» **REQUIRED ACTION**
Give back the records below exactly, omitting the pictures.
□ □ □ □
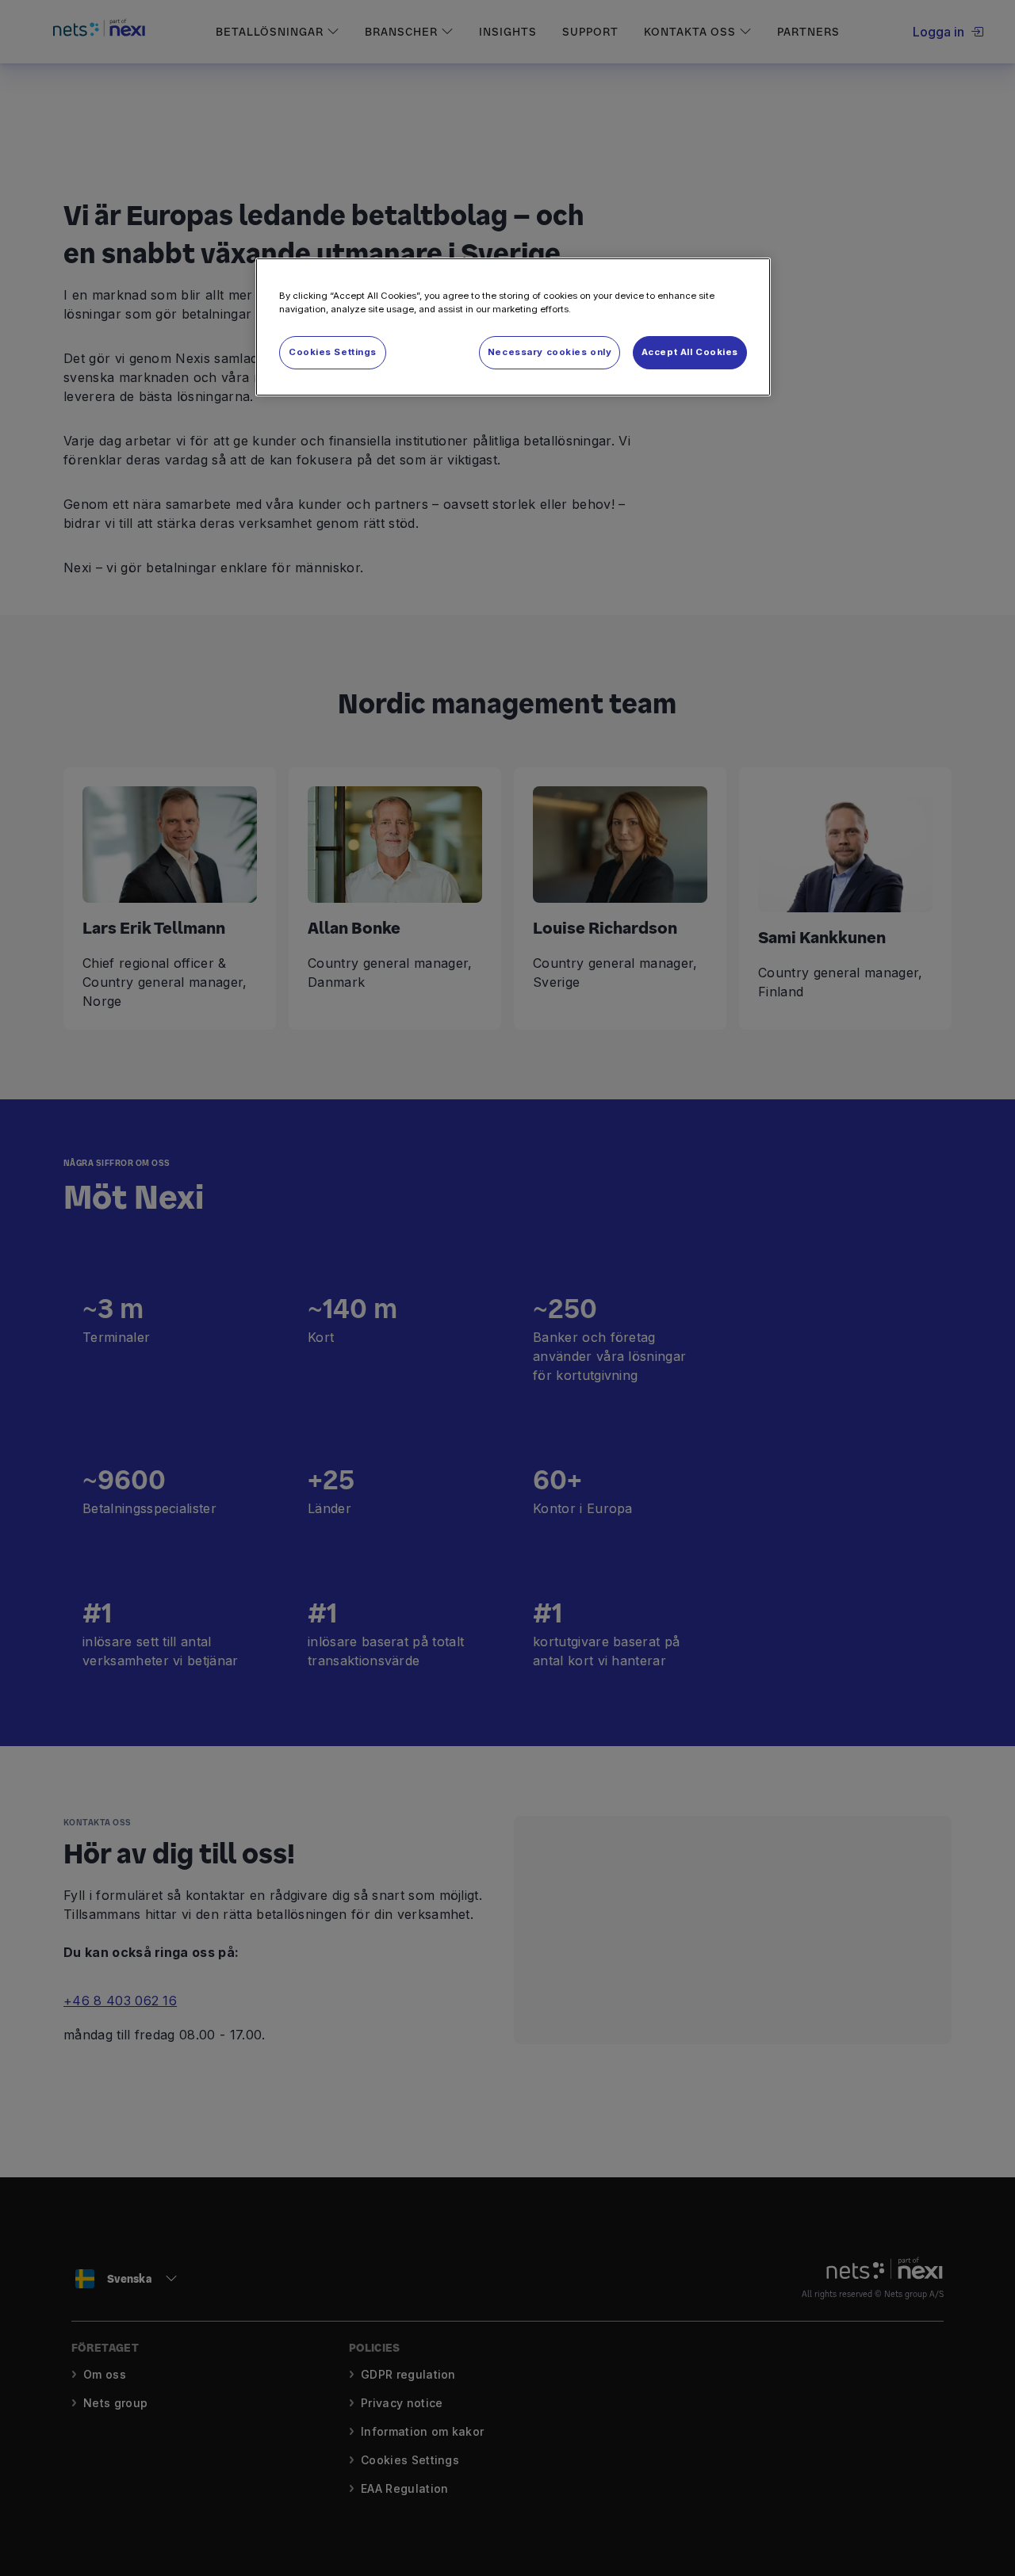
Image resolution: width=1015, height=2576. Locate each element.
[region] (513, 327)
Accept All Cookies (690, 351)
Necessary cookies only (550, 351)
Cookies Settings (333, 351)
□ □ □ □
» **EXPECTED ANSWER**
Image resolution: width=1015, height=2576. Locate each element.
[region] (513, 327)
Accept All Cookies (690, 351)
Necessary cookies only (550, 351)
Cookies Settings (333, 351)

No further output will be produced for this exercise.